Testo —
-- -- --
Una tattica dilatoria, un’operazione di greenwashing, in netto contrasto con gli accordi di Parigi. Così Andrew Murphy, esperto di aviazione di Transport & Environment, la maggiore federazione europea di associazioni che si occupano di sostenibilità dei trasporti, giudica il meccanismo che il sistema mondiale dell’aviazione si è dato per ridurre le emissioni e che entra in vigore dal prossimo anno. Il meccanismo si chiama Corsia, che sta per Carbon Offsetting and Reduction Scheme for International Aviation, cioè piano per la riduzione e la compensazione delle emissioni di anidride carbonica, concepito in sede Icao, l’organizzazione internazionale per l’aviazione civile, un’agenzia dell’Onu.

Corsia si pone l’obiettivo di stabilizzare le emissioni nette di CO2 dell’aviazione internazionale ai livelli registrati nel 2019-2020 (poiché il 2020 avrà livelli eccezionalmente bassi a causa della crisi Covid, è già stato chiesto che l’anno base sia solo il 2019). Per raggiungere l’obiettivo le compagnie aeree possono acquistare crediti compensativi, cioè possono pagare altri settori affinché mettano in campo azioni per ridurre le emissioni. Crediti compensativi possono essere acquistati, per esempio, da aziende che costruiscono impianti per la produzione di energia da fonti rinnovabili o per la piantumazione di nuove foreste (programmi REDD+). Ciascun credito compensativo certifica che una tonnellata di CO2 è stata ridotta o evitata proprio grazie a quell’impianto e a quella porzione di foresta e che i progetti sono stati realizzati proprio in virtù della possibilità di acquisirne i crediti. Solo i progetti certificati da Icao possono entrare nel mercato di compravendita dei crediti compensativi, anche per evitare doppi conteggi (un progetto di ri-forestazione in Amazzonia acquistato da una compagnia aerea italiana dovrà essere contabilizzato solo nella riduzione della CO2 in Italia e non in Brasile).
-- -- --
Serie di esercizi —
A – Risponda alle seguenti domande basandosi sul testo sul meccanismo Corsia:
(i) Di quale organizzazione è esperto di aviazione Andrew Murphy?
(ii) Quale anno base è stato chiesto di adottare per Corsia al posto del 2019-2020?
(iii) Quale quantità di CO2 certifica ciascun credito compensativo come ridotta o evitata?
B – Prosegua il testo sul meccanismo Corsia a partire dall'ultima frase riportata.
I record che seguono costituiscono materiale distinto dal testo sul meccanismo Corsia.

Record del dataset —
-- -- --
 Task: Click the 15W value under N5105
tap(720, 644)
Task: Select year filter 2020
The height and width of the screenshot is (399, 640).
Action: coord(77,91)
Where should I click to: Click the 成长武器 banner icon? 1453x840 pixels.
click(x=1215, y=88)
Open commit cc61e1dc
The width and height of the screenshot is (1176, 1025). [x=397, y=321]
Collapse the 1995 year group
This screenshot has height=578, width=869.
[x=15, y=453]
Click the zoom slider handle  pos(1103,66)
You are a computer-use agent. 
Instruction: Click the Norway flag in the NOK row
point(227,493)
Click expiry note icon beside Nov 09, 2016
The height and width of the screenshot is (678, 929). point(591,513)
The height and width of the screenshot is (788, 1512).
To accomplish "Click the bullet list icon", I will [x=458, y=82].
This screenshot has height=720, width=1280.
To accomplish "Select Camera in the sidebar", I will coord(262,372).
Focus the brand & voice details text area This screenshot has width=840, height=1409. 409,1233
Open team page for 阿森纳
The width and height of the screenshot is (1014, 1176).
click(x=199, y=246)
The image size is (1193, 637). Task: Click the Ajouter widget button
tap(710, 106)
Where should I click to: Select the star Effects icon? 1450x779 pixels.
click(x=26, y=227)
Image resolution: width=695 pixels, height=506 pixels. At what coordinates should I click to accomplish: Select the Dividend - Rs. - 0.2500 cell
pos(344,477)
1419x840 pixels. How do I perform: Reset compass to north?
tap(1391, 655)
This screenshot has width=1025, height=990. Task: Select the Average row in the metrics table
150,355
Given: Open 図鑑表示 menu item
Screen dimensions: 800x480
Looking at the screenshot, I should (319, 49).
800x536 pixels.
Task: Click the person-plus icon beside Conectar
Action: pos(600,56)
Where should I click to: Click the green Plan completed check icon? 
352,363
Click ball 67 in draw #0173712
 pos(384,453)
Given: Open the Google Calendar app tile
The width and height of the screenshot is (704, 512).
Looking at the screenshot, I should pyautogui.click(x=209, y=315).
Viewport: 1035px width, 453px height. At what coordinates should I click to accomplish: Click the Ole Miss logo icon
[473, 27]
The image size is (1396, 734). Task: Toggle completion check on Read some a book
-- -- --
Soluzioni degli esercizi —
A –
(i) Transport & Environment, la maggiore federazione europea di associazioni che si occupano di sostenibilità dei trasporti.
(ii) Solo il 2019.
(iii) Una tonnellata.

B –
La riduzione delle emissioni può essere ottenuta anche attraverso altre misure fra cui lo sviluppo tecnologico e l’efficienza energetica, l’uso di carburanti alternativi e l’ottimizzazione delle rotte.

Poiché in Europa è già in vigore un sistema per la riduzione delle emissioni, l’Emission Trading System (ETS, sistema di scambio delle emissioni) disciplinato dalla Direttiva CE 2003/87, nell’Unione Europea il CORSIA verrà attuato per mezzo dell’ETS, anche se rispetto a quest’ultimo è un programma meno ambizioso e più debole.

Corsia è articolato in tre fasi: una fase pilota (2021-2023) ed una prima fase (2024‑2026) a partecipazione volontaria e una seconda fase (2027-2035), finalmente obbligatoria.

«Questo meccanismo è stato preferito a una carbon tax e anche all’Ets, che garantisce che le emissioni totali diminuiscano nel tempo, semplicemente perché il sistema delle compensazioni offre la possibilità di rimandare il problema nel tempo, in modo indefinito – spiega Murphy – Inoltre, ritengo che sia in contrasto con gli obiettivi dell’accordo di Parigi sul clima che coinvolge tutti i settori economici indifferentemente nella riduzione delle emissioni, mentre con Corsia all’aviazione è permesso di non farlo, semplicemente pagando qualcun altro».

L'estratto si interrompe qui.